## [Work required]
Gather every line in the records below that contains the word "accomplish", and copy each of those lines in full.

## [Entries]
-----

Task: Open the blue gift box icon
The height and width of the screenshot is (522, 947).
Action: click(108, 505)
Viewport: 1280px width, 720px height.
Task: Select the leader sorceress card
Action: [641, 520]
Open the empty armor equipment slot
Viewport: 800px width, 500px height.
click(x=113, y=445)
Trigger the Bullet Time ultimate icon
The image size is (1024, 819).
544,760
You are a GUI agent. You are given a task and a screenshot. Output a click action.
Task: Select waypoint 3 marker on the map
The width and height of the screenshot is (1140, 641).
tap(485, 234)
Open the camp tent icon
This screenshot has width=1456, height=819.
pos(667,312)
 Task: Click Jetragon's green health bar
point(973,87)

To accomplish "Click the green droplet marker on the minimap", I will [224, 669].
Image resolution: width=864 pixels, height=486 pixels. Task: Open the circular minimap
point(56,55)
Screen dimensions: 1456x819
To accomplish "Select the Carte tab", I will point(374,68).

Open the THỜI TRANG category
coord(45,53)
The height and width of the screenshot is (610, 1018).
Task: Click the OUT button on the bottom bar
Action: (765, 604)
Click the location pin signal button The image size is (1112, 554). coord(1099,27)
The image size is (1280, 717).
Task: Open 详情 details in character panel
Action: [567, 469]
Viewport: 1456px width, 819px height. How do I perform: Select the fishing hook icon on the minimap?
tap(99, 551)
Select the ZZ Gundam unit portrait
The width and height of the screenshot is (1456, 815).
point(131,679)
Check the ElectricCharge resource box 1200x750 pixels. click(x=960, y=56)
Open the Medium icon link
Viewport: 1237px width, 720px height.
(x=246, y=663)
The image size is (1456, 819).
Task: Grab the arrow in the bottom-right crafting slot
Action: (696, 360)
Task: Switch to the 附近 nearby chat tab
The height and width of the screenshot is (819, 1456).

-----

## [Output for this task]
To accomplish "Click the green droplet marker on the minimap", I will [224, 669].
To accomplish "Select the Carte tab", I will point(374,68).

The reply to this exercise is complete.